» Requirement
All that should be output is the block of lines below from the line with "[Share via link] (229, 1746)" to the line with "Blog (57, 1931)", both included, exactly as written.

» Study material
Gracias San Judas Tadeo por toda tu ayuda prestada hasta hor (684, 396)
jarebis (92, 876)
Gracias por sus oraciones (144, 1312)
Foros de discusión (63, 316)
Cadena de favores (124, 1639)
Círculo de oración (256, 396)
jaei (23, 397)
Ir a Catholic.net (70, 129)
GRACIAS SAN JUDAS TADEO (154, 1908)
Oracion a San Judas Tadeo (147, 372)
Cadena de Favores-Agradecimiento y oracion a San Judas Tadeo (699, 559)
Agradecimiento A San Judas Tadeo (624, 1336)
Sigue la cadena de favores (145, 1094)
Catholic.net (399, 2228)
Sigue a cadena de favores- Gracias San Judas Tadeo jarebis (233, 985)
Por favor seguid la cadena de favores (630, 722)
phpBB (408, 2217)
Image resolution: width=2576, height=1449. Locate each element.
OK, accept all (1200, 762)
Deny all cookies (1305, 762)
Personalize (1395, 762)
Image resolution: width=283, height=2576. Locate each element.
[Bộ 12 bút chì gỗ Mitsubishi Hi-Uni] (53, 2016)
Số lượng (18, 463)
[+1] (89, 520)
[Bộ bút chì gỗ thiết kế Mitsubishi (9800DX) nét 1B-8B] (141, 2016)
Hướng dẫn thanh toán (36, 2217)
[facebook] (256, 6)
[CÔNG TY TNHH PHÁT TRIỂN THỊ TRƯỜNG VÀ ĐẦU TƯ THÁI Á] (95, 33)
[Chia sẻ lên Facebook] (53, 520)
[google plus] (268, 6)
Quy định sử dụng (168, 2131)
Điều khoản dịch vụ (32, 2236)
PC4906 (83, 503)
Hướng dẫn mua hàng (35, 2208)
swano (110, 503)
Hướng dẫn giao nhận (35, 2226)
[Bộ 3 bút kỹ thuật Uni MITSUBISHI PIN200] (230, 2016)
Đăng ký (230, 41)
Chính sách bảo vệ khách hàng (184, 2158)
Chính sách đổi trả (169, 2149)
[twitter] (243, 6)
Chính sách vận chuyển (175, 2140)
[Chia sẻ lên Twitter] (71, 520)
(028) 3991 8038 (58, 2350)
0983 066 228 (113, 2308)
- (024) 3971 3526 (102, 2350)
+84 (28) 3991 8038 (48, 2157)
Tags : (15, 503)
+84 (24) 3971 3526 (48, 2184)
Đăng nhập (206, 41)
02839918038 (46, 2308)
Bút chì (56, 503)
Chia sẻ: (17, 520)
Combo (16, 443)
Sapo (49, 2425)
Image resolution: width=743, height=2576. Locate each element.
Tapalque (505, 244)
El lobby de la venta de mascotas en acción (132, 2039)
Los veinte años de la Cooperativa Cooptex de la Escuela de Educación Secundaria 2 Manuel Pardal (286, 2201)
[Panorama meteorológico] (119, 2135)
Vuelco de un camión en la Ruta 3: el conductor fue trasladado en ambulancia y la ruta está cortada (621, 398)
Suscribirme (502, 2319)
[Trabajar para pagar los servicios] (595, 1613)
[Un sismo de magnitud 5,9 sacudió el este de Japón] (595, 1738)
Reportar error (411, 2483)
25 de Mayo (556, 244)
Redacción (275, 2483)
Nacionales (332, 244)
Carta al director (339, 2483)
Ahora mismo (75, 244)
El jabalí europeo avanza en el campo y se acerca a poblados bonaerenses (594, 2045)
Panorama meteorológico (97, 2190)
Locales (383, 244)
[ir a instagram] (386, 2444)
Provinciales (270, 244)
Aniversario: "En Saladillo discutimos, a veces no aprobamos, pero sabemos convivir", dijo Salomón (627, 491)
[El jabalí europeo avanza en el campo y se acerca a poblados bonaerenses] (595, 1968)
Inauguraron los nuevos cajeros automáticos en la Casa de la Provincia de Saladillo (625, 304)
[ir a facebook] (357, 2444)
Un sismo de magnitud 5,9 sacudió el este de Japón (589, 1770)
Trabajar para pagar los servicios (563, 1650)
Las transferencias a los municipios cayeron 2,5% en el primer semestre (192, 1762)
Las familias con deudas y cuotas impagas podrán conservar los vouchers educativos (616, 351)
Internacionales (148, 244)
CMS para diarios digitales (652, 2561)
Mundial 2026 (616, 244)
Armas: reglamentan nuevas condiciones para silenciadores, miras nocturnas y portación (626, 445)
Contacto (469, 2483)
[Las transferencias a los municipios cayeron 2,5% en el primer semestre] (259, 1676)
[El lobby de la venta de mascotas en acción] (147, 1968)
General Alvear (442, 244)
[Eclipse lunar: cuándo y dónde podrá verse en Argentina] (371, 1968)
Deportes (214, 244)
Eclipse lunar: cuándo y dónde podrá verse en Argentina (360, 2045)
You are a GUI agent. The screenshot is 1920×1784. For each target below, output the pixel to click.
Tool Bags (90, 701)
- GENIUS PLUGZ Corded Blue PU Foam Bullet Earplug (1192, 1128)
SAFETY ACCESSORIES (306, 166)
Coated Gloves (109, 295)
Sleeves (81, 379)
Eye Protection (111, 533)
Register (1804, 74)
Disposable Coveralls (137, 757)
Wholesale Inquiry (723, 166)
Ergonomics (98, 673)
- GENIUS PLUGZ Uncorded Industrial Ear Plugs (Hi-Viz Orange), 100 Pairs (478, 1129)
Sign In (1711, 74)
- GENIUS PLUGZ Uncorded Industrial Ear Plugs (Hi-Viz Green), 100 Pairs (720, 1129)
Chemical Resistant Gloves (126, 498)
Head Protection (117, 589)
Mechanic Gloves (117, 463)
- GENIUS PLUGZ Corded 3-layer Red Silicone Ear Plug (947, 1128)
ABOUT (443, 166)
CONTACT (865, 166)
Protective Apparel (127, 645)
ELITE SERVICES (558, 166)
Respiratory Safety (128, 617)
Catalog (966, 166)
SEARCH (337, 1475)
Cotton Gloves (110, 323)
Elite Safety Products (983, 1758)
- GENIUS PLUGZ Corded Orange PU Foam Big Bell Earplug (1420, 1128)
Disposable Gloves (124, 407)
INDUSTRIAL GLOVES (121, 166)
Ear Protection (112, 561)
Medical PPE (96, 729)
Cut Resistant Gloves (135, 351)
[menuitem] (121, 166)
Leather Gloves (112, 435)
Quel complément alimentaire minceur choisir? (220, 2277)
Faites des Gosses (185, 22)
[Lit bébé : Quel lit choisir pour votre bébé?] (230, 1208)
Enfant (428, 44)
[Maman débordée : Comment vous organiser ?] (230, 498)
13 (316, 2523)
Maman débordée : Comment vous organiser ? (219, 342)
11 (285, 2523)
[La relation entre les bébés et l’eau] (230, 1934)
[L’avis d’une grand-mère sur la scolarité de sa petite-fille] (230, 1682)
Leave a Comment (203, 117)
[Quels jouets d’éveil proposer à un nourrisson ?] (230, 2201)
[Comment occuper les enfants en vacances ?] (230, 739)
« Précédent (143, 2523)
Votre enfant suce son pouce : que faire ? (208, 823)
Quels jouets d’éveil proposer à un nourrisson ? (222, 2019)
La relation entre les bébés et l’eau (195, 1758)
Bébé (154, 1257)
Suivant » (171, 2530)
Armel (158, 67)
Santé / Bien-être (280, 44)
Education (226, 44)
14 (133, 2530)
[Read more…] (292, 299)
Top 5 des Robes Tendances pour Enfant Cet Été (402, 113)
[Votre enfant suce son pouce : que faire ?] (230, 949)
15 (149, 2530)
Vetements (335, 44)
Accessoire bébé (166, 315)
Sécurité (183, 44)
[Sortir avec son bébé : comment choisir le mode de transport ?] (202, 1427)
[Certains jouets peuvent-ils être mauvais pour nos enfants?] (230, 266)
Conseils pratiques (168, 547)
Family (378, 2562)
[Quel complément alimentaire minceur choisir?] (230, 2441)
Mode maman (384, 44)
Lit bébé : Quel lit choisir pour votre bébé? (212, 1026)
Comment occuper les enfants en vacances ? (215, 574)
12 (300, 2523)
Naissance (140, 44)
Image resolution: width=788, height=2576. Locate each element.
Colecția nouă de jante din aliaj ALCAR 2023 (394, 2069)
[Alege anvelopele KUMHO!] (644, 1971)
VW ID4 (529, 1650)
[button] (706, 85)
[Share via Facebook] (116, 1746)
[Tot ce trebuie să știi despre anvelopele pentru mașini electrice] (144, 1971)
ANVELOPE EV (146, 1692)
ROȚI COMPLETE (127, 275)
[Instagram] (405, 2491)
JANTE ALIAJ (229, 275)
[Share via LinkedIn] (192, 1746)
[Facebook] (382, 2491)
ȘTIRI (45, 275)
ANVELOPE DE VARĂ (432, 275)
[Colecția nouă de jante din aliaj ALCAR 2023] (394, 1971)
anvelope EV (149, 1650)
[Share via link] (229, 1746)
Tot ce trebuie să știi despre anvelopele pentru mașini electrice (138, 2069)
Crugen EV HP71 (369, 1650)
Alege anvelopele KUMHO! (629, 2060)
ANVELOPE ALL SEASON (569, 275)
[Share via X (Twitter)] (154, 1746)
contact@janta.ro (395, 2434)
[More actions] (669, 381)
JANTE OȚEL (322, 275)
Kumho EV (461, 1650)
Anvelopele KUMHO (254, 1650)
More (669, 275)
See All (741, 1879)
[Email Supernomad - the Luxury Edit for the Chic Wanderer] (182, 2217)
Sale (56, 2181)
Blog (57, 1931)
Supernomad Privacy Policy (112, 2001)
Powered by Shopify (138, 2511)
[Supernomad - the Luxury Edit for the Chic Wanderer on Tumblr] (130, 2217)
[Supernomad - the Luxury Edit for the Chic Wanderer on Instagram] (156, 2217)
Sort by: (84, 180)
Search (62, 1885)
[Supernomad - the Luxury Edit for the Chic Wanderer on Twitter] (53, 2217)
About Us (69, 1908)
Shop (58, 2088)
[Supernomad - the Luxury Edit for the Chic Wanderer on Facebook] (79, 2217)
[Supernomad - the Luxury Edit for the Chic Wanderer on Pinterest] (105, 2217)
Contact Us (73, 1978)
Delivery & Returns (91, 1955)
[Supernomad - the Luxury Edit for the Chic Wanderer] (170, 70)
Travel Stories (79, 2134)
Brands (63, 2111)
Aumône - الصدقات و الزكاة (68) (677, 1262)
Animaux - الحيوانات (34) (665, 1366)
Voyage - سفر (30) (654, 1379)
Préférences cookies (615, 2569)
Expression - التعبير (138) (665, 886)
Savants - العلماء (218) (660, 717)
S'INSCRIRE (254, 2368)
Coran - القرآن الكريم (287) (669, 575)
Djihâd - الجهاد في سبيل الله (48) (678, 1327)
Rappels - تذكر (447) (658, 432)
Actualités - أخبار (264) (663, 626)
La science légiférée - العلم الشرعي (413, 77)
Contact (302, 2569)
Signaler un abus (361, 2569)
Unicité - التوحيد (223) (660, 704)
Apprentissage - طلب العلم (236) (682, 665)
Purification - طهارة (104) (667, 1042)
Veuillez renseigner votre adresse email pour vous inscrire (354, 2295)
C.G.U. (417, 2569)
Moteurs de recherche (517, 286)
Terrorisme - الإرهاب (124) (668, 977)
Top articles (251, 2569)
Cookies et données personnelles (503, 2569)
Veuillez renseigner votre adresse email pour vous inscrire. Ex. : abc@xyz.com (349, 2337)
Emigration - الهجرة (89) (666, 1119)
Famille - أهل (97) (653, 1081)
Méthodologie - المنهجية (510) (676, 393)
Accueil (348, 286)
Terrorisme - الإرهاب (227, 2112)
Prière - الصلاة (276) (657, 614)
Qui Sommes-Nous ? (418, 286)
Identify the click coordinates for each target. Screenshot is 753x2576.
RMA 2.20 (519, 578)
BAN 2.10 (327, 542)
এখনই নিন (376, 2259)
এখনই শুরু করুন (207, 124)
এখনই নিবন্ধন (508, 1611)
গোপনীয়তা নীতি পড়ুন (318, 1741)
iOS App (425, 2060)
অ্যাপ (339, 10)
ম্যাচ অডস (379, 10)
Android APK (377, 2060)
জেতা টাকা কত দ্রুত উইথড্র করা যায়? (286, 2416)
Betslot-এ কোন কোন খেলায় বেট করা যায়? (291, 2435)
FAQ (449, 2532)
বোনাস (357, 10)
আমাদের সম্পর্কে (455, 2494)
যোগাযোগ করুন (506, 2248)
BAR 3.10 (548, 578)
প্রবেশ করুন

» Task solution
[Share via link] (229, 1746)
Tot ce trebuie să știi despre anvelopele pentru mașini electrice (138, 2069)
Crugen EV HP71 (369, 1650)
Alege anvelopele KUMHO! (629, 2060)
ANVELOPE ALL SEASON (569, 275)
[Share via X (Twitter)] (154, 1746)
contact@janta.ro (395, 2434)
[More actions] (669, 381)
JANTE OȚEL (322, 275)
Kumho EV (461, 1650)
Anvelopele KUMHO (254, 1650)
More (669, 275)
See All (741, 1879)
[Email Supernomad - the Luxury Edit for the Chic Wanderer] (182, 2217)
Sale (56, 2181)
Blog (57, 1931)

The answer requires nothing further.